_DIRECTIONS FOR THIS TASK_
Having found the line that holds "Where should I click to: Open Advanced", give that line and all lines after it again, word for word, through the end of the data below.

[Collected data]
*** Begin section ***

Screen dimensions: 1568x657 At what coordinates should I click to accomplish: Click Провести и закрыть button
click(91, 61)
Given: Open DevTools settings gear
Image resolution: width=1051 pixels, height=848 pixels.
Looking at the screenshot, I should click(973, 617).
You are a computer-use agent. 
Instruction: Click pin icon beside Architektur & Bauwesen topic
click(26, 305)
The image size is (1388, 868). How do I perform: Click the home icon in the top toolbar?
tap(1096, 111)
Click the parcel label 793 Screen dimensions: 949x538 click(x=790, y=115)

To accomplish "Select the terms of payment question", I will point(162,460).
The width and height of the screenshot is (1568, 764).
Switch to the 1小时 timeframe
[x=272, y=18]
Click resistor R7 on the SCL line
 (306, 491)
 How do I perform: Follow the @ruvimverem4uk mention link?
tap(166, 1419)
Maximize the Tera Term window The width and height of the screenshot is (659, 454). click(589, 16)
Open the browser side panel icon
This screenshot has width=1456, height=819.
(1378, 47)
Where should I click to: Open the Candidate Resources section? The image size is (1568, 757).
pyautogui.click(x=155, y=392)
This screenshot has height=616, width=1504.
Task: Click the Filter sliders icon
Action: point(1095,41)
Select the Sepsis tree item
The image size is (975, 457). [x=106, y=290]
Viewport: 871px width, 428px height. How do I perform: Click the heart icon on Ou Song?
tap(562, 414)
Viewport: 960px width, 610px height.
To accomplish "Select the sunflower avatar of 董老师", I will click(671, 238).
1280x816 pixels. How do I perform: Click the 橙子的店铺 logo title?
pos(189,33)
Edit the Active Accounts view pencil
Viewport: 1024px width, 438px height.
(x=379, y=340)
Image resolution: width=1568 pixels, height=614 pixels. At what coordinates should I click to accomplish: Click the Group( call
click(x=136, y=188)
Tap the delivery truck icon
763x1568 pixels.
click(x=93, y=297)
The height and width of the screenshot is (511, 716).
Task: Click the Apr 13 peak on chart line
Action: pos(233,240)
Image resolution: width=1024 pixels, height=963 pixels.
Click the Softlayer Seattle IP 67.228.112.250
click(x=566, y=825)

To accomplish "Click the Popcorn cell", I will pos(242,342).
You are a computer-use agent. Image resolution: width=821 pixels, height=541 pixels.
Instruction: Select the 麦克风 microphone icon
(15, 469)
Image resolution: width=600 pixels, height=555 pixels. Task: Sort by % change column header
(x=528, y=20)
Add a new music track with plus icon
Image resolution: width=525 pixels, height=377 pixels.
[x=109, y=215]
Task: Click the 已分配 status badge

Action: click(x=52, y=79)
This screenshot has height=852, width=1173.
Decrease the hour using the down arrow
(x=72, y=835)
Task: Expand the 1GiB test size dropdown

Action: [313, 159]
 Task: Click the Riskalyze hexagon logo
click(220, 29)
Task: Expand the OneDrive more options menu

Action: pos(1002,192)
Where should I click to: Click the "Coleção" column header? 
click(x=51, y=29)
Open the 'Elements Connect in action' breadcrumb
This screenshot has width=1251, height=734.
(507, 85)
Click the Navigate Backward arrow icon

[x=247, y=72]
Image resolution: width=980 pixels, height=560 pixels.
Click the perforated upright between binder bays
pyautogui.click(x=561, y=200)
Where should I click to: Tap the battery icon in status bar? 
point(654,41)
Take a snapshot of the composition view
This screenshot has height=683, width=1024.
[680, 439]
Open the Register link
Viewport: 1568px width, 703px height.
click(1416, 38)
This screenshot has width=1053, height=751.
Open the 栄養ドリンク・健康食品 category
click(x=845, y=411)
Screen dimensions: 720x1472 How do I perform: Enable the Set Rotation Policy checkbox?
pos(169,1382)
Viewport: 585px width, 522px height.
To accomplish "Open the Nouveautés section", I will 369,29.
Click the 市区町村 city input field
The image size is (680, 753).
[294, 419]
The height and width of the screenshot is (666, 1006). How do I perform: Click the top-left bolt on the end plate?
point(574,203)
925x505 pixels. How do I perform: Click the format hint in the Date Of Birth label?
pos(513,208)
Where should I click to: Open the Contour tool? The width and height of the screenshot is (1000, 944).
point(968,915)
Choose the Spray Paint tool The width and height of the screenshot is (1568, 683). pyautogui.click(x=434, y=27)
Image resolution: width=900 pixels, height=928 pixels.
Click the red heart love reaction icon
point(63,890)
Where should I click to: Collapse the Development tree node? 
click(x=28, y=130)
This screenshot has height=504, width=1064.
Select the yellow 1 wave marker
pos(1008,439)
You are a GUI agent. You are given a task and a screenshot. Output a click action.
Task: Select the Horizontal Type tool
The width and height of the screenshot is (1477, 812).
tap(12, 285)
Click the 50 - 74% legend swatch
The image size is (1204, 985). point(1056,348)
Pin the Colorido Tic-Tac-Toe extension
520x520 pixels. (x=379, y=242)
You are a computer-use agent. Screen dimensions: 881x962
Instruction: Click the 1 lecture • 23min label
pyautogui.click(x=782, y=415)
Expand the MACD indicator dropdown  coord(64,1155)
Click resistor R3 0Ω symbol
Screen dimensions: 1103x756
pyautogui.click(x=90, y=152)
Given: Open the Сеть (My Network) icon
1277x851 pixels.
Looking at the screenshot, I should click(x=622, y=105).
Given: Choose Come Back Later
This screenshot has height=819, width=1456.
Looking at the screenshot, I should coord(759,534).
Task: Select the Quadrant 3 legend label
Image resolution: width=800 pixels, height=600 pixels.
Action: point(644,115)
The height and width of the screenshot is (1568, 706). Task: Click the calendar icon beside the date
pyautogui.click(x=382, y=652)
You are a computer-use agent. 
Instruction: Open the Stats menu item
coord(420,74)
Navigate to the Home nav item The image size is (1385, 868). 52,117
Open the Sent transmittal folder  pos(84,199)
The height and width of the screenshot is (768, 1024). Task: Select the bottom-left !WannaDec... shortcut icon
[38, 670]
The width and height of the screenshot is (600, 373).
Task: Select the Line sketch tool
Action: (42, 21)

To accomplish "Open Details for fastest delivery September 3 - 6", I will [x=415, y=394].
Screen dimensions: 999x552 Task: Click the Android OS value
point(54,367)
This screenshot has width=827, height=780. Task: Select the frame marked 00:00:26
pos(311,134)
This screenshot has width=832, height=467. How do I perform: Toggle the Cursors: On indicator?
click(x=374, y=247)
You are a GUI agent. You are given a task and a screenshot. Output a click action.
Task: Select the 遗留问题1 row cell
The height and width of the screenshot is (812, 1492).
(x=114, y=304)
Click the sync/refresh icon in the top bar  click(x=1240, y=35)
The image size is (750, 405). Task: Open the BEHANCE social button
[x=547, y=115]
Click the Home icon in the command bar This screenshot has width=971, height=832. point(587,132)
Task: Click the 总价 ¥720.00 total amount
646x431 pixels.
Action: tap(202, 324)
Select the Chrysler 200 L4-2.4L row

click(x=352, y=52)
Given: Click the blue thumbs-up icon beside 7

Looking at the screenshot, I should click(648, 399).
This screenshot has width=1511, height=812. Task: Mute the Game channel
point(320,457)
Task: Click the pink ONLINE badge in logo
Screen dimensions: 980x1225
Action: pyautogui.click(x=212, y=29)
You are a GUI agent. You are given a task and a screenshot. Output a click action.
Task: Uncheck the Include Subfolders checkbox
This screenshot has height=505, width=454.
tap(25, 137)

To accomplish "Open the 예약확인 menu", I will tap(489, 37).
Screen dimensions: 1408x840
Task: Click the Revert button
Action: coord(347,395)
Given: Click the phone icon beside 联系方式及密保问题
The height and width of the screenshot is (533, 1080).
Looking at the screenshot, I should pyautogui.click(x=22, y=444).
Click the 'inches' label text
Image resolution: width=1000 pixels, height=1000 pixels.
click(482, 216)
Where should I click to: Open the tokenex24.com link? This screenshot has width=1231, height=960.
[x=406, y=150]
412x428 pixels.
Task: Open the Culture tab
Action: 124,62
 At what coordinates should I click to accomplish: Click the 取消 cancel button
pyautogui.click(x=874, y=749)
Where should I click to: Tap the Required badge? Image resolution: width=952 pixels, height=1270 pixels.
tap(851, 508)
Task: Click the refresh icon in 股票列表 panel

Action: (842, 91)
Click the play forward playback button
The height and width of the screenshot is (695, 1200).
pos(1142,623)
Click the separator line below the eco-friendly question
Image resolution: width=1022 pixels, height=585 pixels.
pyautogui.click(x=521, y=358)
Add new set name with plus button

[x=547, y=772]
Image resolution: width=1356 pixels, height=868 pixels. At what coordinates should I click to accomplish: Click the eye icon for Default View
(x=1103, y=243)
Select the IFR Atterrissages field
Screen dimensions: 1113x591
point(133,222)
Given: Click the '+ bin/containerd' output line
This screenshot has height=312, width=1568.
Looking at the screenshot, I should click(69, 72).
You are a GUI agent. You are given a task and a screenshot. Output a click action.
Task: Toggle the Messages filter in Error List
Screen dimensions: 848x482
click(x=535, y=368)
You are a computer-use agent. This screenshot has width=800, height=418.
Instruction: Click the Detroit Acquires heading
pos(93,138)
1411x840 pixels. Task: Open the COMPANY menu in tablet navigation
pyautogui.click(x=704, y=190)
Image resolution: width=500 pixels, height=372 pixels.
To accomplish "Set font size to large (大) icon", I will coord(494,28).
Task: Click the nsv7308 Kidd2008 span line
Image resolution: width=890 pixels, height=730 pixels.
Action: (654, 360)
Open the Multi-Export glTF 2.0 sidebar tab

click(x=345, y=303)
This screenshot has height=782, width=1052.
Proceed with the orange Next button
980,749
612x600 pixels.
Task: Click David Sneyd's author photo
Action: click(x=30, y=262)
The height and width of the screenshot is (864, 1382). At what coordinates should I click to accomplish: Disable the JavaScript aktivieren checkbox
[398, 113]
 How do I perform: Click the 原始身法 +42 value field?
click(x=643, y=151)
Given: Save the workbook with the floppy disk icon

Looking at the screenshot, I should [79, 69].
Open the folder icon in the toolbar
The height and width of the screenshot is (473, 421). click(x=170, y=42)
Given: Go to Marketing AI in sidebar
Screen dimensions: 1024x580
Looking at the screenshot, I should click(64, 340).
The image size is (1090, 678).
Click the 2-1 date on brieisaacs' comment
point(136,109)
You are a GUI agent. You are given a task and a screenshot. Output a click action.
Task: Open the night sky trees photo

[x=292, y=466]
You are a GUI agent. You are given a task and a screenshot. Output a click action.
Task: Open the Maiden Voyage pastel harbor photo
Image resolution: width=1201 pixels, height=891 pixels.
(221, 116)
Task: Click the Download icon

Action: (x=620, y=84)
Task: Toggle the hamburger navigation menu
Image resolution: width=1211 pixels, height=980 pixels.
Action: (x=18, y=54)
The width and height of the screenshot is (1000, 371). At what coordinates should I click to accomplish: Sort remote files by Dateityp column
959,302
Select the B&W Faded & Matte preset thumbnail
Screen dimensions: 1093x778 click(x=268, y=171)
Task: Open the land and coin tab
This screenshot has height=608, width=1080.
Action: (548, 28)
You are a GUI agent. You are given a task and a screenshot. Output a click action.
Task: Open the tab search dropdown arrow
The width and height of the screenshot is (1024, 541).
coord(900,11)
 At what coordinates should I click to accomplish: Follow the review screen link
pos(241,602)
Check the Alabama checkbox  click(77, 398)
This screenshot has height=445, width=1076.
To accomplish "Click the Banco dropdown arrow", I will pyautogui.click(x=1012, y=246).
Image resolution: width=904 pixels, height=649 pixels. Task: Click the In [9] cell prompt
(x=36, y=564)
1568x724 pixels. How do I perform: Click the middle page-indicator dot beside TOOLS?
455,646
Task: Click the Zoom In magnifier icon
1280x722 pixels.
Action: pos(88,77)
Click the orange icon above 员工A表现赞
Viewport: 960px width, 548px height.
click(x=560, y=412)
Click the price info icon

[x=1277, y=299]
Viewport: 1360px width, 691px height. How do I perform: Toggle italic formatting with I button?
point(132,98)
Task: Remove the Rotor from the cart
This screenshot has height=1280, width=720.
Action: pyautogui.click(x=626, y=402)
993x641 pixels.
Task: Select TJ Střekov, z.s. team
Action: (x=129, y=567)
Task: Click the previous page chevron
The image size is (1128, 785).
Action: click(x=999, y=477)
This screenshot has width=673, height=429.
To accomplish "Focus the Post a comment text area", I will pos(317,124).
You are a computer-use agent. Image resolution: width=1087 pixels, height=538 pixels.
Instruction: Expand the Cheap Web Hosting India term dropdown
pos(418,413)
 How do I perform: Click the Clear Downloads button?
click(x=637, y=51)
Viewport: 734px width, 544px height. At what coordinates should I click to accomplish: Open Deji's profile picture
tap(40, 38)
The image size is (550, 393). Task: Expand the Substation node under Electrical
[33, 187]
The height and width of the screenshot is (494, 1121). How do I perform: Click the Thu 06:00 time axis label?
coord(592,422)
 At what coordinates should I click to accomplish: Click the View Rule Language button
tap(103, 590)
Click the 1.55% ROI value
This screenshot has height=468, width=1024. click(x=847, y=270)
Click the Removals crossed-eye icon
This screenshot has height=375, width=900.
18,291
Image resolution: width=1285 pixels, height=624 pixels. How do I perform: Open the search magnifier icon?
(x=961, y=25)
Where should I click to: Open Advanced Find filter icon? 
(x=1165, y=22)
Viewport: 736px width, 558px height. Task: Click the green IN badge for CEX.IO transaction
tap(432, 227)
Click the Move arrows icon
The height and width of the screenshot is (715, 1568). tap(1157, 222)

*** End section ***

_EXERCISE SOLUTION_
Where should I click to: Open Advanced Find filter icon? 
(x=1165, y=22)
Viewport: 736px width, 558px height. Task: Click the green IN badge for CEX.IO transaction
tap(432, 227)
Click the Move arrows icon
The height and width of the screenshot is (715, 1568). tap(1157, 222)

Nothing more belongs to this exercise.